While you are slowly removing the old water during drip acclimation, you are also probably going to be raising the pH of the water fairly rapidly. Simply exposing the water to the atmosphere will lead to the dissolved carbon dioxide dissipating from the water and the pH returning to normal. Simultaneously, if your aquarium has alkaline, fairly hard water, you are going to be introducing buffering agents that will raise the pH of the water.
As the pH raises, all of that ammonium is going to be converted back into ammonia, which is bad for the fish. The damage that high ammonia concentrations can cause has the potential to be much worse than what the stress of introduction can do to the fish.
Are There Benefits to Drip Acclimation?
There is a seemingly obvious benefit of drip acclimation in that it does allow you to more gradually transition the fish from the environment it was living in to the environment of your aquarium. And, as we’ve already discussed, a more gradual transition should be less stressful for the fish.
In reality, the benefit is going to be fairly modest.
If your aquarium is already fairly close in water parameters to where the fish came from (say, for example, a 0.5 pH change or a salinity that is only a couple of points away), then a slightly longer acclimation may in fact be beneficial.
However, for significant changes in water parameters, it can takes weeks, or even a month or more, for a fish to truly acclimate to its new conditions. A few hours of drip acclimation is going to make little difference at all.
Should You Drip Acclimate?
Like so many things, the answer to this question is: maybe.
If you are just taking your fish home from the store and it’s only been in the bag for an hour or two (or less), then there probably hasn’t been enough time for dangerous levels of ammonia to build up. In that case, there’s probably little harm and potential benefits to drip acclimation.
If the water in your aquarium is very soft and acidic (for example, you’re running a blackwater biotope), then the pH will probably never get high enough for the ammonium to convert to ammonia, reducing that risk even if the fish have been in the bag for a while.
However, if you are a retailer ordering from a distant wholesaler or a hobbyist ordering from online sources where your fish have been bagged up and shipped for an extended period of time, you want to very carefully consider whether drip acclimation is a good choice. In these situations, we believe that getting your fish into clean water as quickly as possible is more important than trying to give your fish a gradual introduction to your tank.
How Should I Acclimate My Fish?
Ultimately, whether or not you want to drip acclimate your fish is a decision that is left up to you.
Whatever acclimation method you choose, unless the fish are in extreme distress (such as if several have died during transit) and need to be released immediately, it is important to start out with a temperature acclimation. Temperature shocks can cause significant problems for fish. Float the bag in the tank for 10 to 15 minutes to let the water temperature in the bag adjust to match the tank.
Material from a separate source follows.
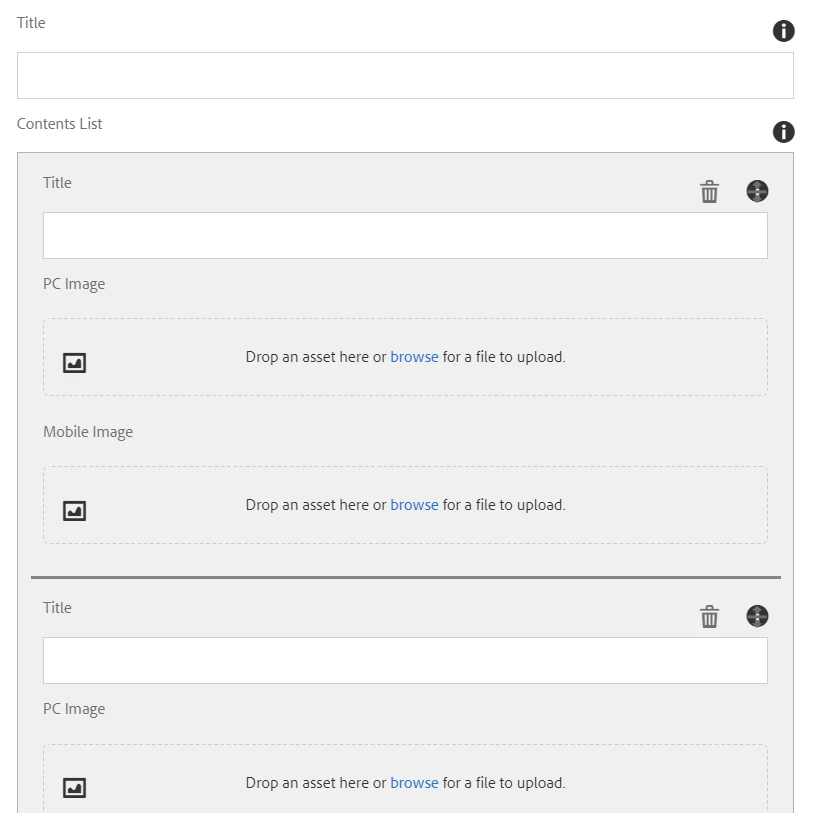Click the Title input of the first list item
The width and height of the screenshot is (835, 813).
tap(405, 235)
Once the temperature has adjusted, proceed to whatever release method you choose, whether it is dripping first or releasing straight to your aquarium.
The absolute best acclimation method is to set up a quarantine tank whose parameters match your source’s. Note that the goal is to match the conditions that they have already acclimated to and been living in, not the conditions within their shipping bag. Try to get the pH, hardness, salinity (if it’s a marine tank), and temperature as close as possible to the values your supplier kept the fish in.
Then, simply drain the water from the bag (but not into your aquarium) and release the fish into quarantine.
Using this method, you can, over the course of two to four weeks, slowly adjust the parameters to match your main display aquarium to prepare your fish for that move. In a quarantine, you can gradually acclimate your fish and monitor them for any other problems all at the same time.